# MFSTOOLS help request



## kingpinofdisks (Apr 18, 2005)

I am trying to replace my existing Seagate 750gb HD with a new Seagate 750gb HD (old one is crapping out, so I got a new 35.2 HD to replace it).

MFSTOOLS reports that the backup drive isn't large enough.

Obviously, we are talking a few MB here or there. How can I force it to run regardless of the minor size difference?


----------



## classicsat (Feb 18, 2004)

Just DD copy, although it may go nuts trying to record to drive space that is not there.


----------



## HomeUser (Jan 12, 2003)

How large is difference in size? If it is only a couple of meg you could downsize the swap partition.


----------



## kingpinofdisks (Apr 18, 2005)

I tried DD, using this command:

dd if=/dev/hdc of=/dev/hdb bs=1024k 

It took 11 hours. All of my 120+ shows are in the Now Playing list, but every one gives an error when I try to play them. Something about the tivo not having signal when the show was recorded.

I don't know the size difference. Will check it again.

So, is there no way to have mfstools kinda correct for the problem


----------



## kingpinofdisks (Apr 18, 2005)

I just transferred both drives to the PC & booted the MFSTools CD. It shows 136GB size for each drive.

Huh? That can't be right. I just started a download of Knoppix 5.1 LiveCD. I will boot with that tomorrow and see if a)DD is on it and b)it shows the correct drive size for the 2 drives.


----------



## kingpinofdisks (Apr 18, 2005)

Yep, the linux kernel on the MFStools 2.0 cd is old. 

I booted Knoppix, and it showed each drive as 773gb, NOT 136gb like the mfstools was showing. So running DD worked perfectly.

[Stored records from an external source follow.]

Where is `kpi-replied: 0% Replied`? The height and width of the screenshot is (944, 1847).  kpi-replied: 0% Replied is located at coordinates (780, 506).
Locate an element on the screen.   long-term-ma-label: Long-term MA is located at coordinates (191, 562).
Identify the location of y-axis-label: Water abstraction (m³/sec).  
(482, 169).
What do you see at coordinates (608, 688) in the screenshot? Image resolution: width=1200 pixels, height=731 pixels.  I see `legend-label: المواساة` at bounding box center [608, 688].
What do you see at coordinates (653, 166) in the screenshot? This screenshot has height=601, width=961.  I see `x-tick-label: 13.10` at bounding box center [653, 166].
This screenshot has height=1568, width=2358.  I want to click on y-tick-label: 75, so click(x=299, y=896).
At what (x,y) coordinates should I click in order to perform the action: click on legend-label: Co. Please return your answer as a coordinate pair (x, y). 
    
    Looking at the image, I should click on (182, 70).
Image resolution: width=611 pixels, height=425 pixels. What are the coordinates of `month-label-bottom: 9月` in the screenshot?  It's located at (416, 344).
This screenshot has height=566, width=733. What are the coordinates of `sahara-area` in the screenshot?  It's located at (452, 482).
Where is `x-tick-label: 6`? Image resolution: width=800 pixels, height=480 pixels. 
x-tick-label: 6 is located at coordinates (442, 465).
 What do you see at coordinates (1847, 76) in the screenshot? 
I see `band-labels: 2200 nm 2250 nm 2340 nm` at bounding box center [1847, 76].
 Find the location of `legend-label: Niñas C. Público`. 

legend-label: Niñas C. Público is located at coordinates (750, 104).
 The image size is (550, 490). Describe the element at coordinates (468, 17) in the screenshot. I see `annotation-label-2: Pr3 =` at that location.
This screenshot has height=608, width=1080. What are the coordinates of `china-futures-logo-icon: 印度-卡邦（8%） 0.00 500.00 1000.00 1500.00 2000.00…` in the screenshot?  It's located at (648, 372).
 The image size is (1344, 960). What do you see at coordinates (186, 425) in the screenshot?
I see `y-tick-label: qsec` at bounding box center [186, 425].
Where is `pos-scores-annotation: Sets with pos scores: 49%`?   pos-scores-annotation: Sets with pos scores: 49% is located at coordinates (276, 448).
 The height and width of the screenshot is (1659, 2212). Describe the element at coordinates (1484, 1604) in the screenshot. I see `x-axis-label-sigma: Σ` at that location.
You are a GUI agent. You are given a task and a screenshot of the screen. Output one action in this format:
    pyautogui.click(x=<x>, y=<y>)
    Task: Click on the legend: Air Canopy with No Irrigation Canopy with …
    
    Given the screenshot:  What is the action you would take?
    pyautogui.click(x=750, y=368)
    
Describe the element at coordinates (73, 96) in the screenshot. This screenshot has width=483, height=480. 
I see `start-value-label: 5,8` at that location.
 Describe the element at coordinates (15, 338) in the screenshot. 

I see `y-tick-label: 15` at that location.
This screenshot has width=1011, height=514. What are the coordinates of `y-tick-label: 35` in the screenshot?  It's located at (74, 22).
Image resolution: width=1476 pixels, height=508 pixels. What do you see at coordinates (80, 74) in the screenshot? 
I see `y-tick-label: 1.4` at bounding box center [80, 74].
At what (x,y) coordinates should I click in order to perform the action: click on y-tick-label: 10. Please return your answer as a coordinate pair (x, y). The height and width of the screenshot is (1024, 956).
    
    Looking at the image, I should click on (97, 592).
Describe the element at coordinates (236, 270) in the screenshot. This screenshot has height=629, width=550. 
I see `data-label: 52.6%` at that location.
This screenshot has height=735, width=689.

dd if=/dev/hdc of=/dev/hdb bs=1024k 

And all is well. 

Morale: if you have a huge drive in your Tivo that is crapping out, and you want to copy it to another huge drive, then don't use mfstools 2.0 cd. Use a 2.6 kernel & the latest DD (like the Knoppix live cd) to copy the drives.


----------



## PortlandPaw (Jan 11, 2004)

I believe the mfslive cd would work as well and have the latest mfstool available.


----------



## CREWCHIEF318 (Feb 24, 2008)

hello all

where do i find and how do i install mfs_tools?
i've got two ptv'd instant caked phillips 704's on my network
and i really (from all the research i've been doing over the last few months)
really need it 

thankyou


----------



## wscannell (Dec 7, 2003)

the latest tools and info can be found on mfslive.org


----------



## CREWCHIEF318 (Feb 24, 2008)

Thank you sir


----------